04.12.09
Waning of Christianity?
Christianity’s Resurrection From Conservative Decline
By E.J. Dionne
What is surprising is how slowly the waning of Christianity is occurring. This was to have been a nineteenth century phenomenon, or an eightenth,….
Part of the problem can be seen in the stance toward religion of the post-Feuerbachian left, next to the emergence of science/Darwinism.
Society was all set for its ‘secularism’ but inadequate substitutes suddenly emerged. We can see that with Darwinism and the subsequent reemegence of fundamentalism.
The left has been incompetent here, the same kind of dumb incomprehension we now see in Darwin diehards. To oppose religion is one thing, but to be ignorant of its history was a fatal. Into the void came a virtual flood of global religious movements: the New Age movement. The complexity of world religion is beyond the grasp of scientific culture.
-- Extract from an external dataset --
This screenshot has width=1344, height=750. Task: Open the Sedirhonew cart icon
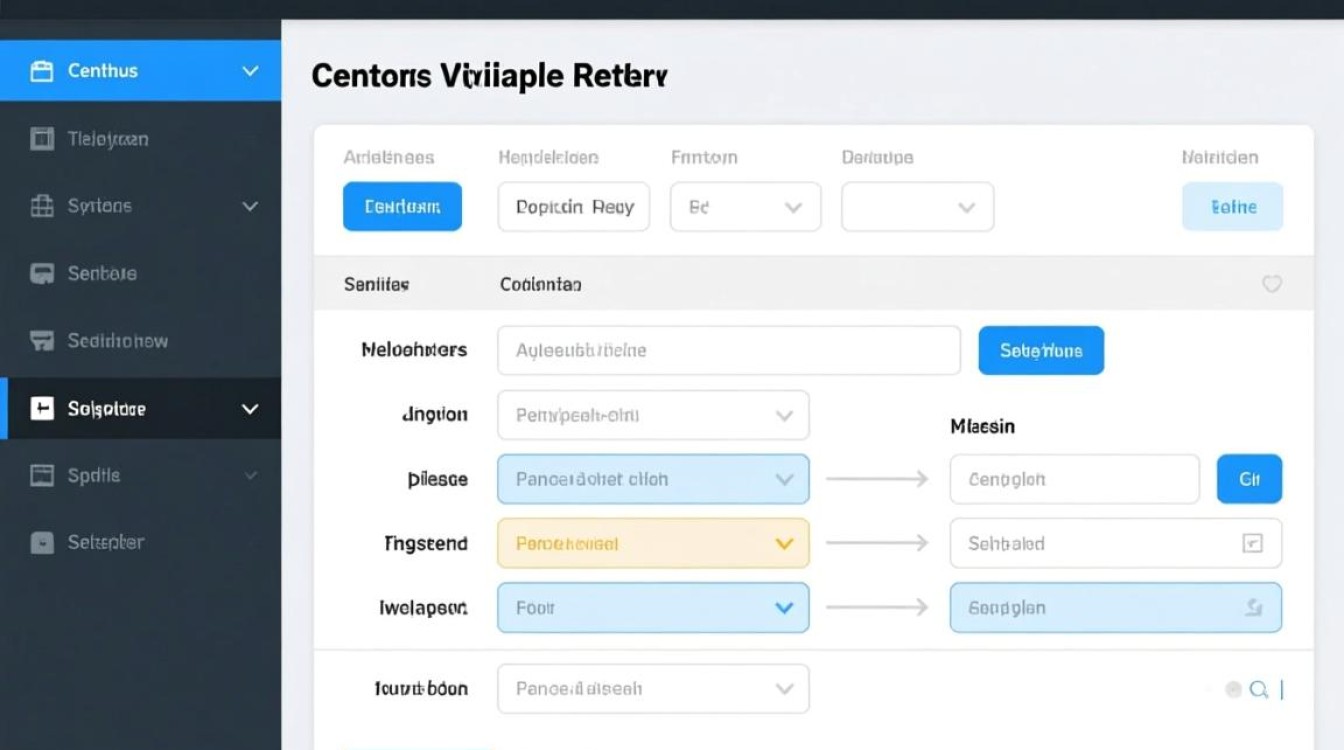pyautogui.click(x=41, y=341)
Many of these movements are more critical of Christianity that most New Atheists. Religion is on the move, with perilous potential results.
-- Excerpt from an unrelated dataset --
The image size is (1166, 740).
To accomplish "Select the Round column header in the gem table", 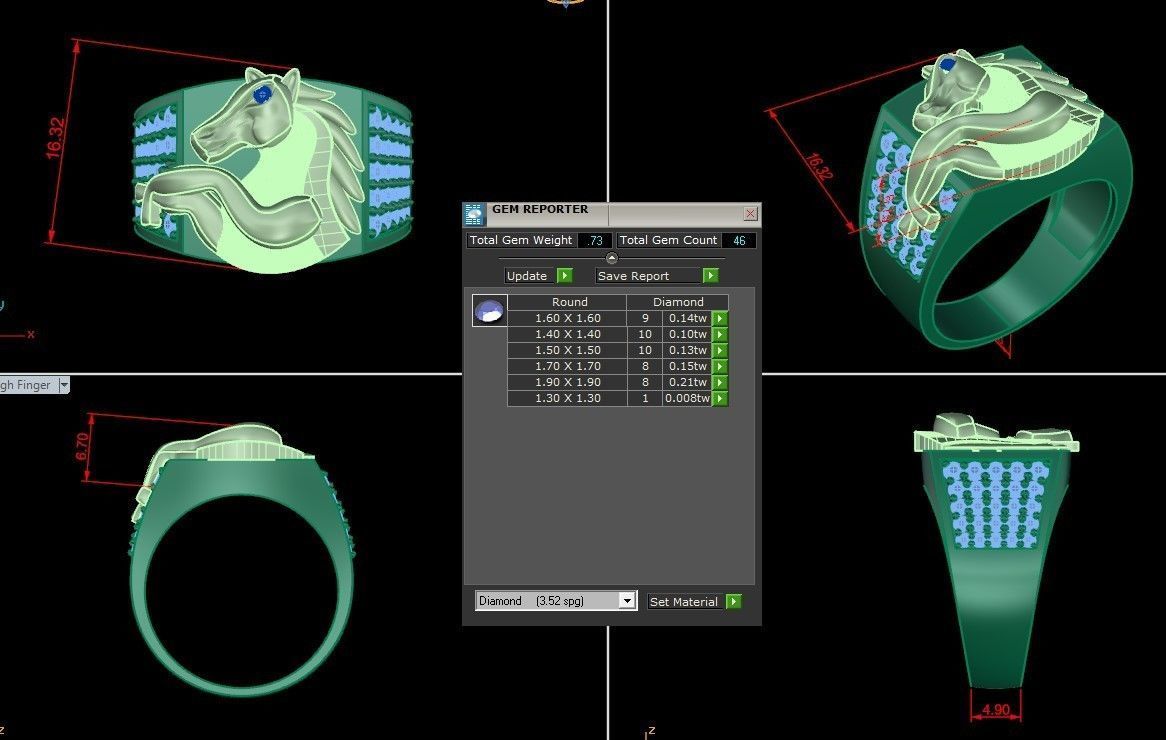I will click(570, 301).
Are we witnessing this Easter season the decline of Christianity in America, or is this rather a moment of reform and renewal, a time when the deterioration that has been under way is arrested?
The death and resurrection of religion, if not of Jesus Christ, has been a favorite subject of newsmagazines ever since Time, on April 8, 1966, momentously asked: “Is God Dead?”
This trend, announced on a somber black and red cover, lasted a little over three years. Or perhaps the original question was premature. In any event, on Dec. 26, 1969, Time offered a bright white, yellow, blue and purple cover carrying the hopeful new question: “Is God Coming Back to Life?”
This Easter week, Newsweek doesn’t pretend to know God’s state, but its cover offers a stark declarative statement positing “The Decline and Fall of Christian America.”
The article by Jon Meacham, a thoroughly knowledgeable student of these issues, offers some powerful data, notably a near doubling since 1990 of the number of Americans who claim no religious affiliation, from 8 percent to 15 percent. Meacham also points to a 10-point drop in the share of Americans who self-identify as Christian, from 86 percent to 76 percent.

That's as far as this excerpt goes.